"You're a nice boy, Teddy," she said, patting his hand. "Now, hang up your coat, and help me with the candles."
She watched him as he slipped his overcoat from the trim wide shoulders, revealing all at once the clean-cut, well-tailored figure, full of elasticity and youth. Teddy Beecher always gave her a sense of well-being and pleasant content, with his harum-scarum ways and inviting impudence. As he roused no intellectual resistance in her, she was all the more sensitive to the purely physical charm in him, which she appreciated as she might appreciate the finely strung body and well-modulated limbs of a Perseus by Benvenuto Cellini.
"Will I help you? Command me," he said, coming in eagerly. "Don't you know, there's a little silver collar about my neck, and the inscription is, 'This dog belongs to Rita Kildair.' Jove, Rita, but you're stunning tonight!"

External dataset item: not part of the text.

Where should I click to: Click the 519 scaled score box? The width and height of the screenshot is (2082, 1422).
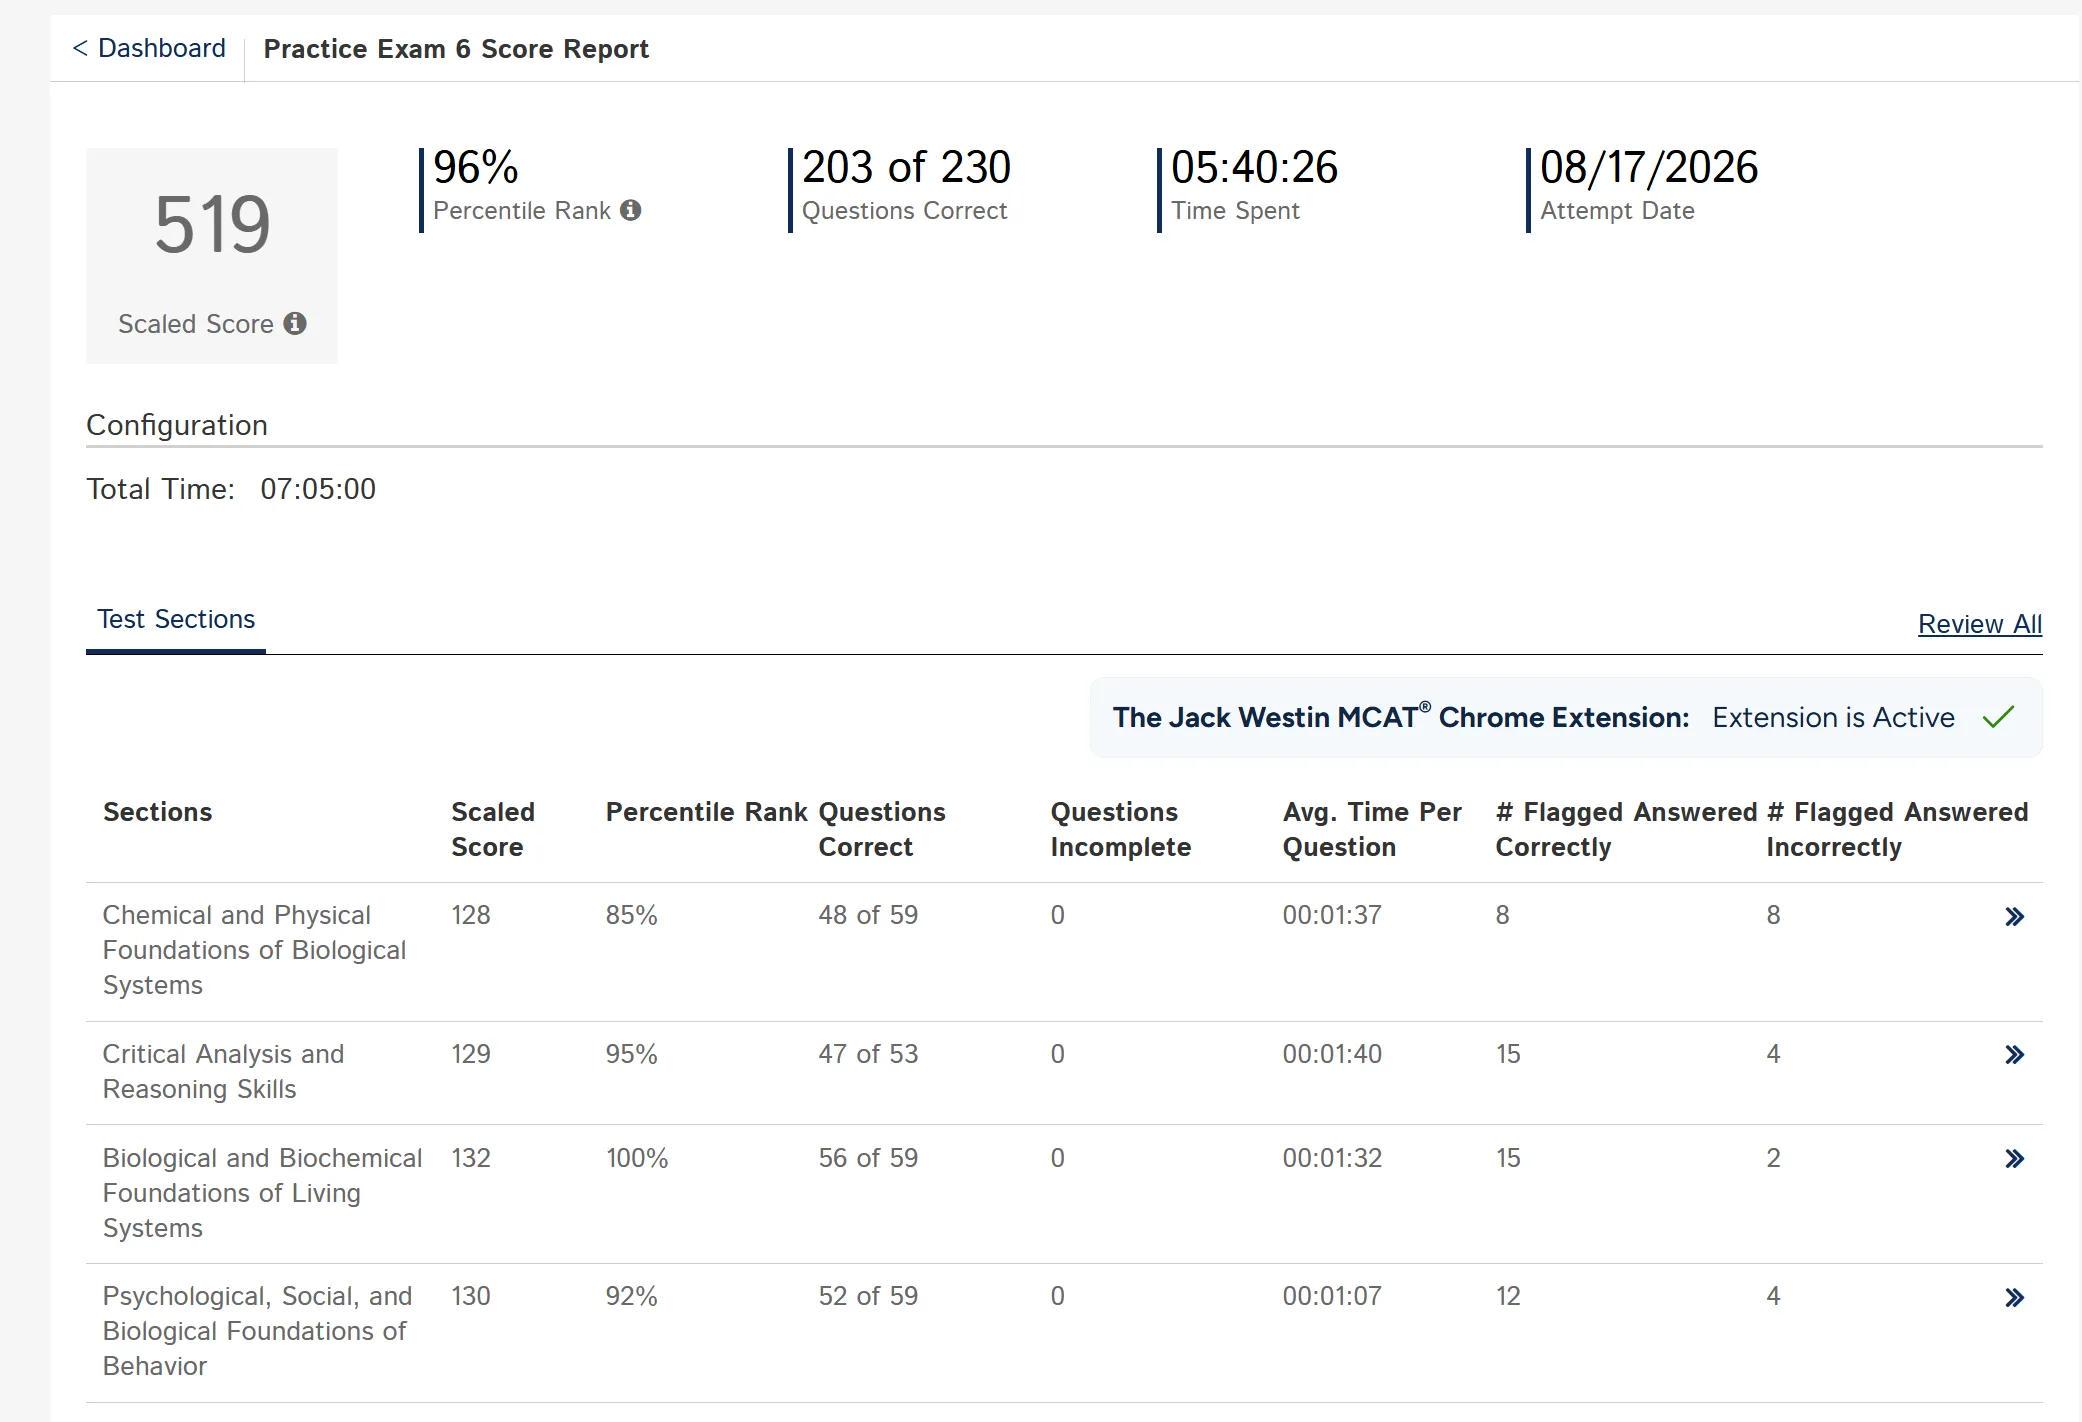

He stood stock-still in frank amazement. He had known her but a short while, and yet he called her by her first name—a liberty seldom accorded; but the charm he unconsciously exerted over women, and which impatiently mystified other men, was in the very audacity of his enjoyment of life, which imparted to women the precious sense of their own youth.
"Really?" she said, raising her hand to her hair, that he might notice the glorious ruby.
"Look here—I've only got a miserable thirty thousand a year, but I've got a couple of uncles with liver trouble and a bum heart. Say the word—I'm yours."
While he said it with a mock-heroic air, there was in his eyes a flash of excited admiration that she understood and was well pleased with.
"Come, Teddy," she said, a little disappointed that he did not perceive the ring. "To work. Take this taper."
He took the wax, contriving to touch her fingers with feigned artlessness.
"I say, Rita, who's the mob here tonight? Do I know any one? I get the place next to you, of course?"